Written request: Please give back every one of the entries below word for word, with nothing added or changed.

Task material:
====
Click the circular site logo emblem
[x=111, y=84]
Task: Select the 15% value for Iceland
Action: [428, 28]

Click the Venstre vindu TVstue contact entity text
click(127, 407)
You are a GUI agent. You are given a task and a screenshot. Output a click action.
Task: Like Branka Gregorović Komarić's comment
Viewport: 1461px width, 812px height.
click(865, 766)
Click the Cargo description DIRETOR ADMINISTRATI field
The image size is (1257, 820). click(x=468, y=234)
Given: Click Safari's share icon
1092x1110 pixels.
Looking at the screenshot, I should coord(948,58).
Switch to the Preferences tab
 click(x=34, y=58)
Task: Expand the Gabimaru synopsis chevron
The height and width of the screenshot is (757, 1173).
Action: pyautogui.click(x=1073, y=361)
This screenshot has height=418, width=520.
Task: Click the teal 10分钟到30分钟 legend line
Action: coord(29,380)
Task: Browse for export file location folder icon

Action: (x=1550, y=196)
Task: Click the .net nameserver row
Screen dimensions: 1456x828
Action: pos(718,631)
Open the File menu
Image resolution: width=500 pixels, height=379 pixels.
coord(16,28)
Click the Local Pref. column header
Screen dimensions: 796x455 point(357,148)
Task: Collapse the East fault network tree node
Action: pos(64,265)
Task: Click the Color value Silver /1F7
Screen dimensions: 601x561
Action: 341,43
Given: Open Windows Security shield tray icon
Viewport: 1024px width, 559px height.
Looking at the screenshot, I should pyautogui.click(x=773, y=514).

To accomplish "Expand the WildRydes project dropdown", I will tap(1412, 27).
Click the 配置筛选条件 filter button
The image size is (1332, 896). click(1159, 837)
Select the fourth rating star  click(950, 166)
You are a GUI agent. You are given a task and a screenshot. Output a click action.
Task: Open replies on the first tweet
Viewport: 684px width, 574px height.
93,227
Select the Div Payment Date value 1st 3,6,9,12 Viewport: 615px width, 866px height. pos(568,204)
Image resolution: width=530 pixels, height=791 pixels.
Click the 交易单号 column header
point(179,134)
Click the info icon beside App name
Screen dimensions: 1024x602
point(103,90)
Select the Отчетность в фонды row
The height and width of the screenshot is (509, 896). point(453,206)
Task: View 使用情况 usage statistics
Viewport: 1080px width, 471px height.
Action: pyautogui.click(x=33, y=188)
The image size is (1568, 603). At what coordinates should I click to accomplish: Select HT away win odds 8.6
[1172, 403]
====
Final result:
Click the circular site logo emblem
[x=111, y=84]
Task: Select the 15% value for Iceland
Action: [428, 28]

Click the Venstre vindu TVstue contact entity text
click(127, 407)
You are a GUI agent. You are given a task and a screenshot. Output a click action.
Task: Like Branka Gregorović Komarić's comment
Viewport: 1461px width, 812px height.
click(865, 766)
Click the Cargo description DIRETOR ADMINISTRATI field
The image size is (1257, 820). click(x=468, y=234)
Given: Click Safari's share icon
1092x1110 pixels.
Looking at the screenshot, I should coord(948,58).
Switch to the Preferences tab
 click(x=34, y=58)
Task: Expand the Gabimaru synopsis chevron
The height and width of the screenshot is (757, 1173).
Action: pyautogui.click(x=1073, y=361)
This screenshot has height=418, width=520.
Task: Click the teal 10分钟到30分钟 legend line
Action: coord(29,380)
Task: Browse for export file location folder icon

Action: (x=1550, y=196)
Task: Click the .net nameserver row
Screen dimensions: 1456x828
Action: pos(718,631)
Open the File menu
Image resolution: width=500 pixels, height=379 pixels.
coord(16,28)
Click the Local Pref. column header
Screen dimensions: 796x455 point(357,148)
Task: Collapse the East fault network tree node
Action: pos(64,265)
Task: Click the Color value Silver /1F7
Screen dimensions: 601x561
Action: 341,43
Given: Open Windows Security shield tray icon
Viewport: 1024px width, 559px height.
Looking at the screenshot, I should pyautogui.click(x=773, y=514).

To accomplish "Expand the WildRydes project dropdown", I will tap(1412, 27).
Click the 配置筛选条件 filter button
The image size is (1332, 896). click(1159, 837)
Select the fourth rating star  click(950, 166)
You are a GUI agent. You are given a task and a screenshot. Output a click action.
Task: Open replies on the first tweet
Viewport: 684px width, 574px height.
93,227
Select the Div Payment Date value 1st 3,6,9,12 Viewport: 615px width, 866px height. pos(568,204)
Image resolution: width=530 pixels, height=791 pixels.
Click the 交易单号 column header
point(179,134)
Click the info icon beside App name
Screen dimensions: 1024x602
point(103,90)
Select the Отчетность в фонды row
The height and width of the screenshot is (509, 896). point(453,206)
Task: View 使用情况 usage statistics
Viewport: 1080px width, 471px height.
Action: pyautogui.click(x=33, y=188)
The image size is (1568, 603). At what coordinates should I click to accomplish: Select HT away win odds 8.6
[1172, 403]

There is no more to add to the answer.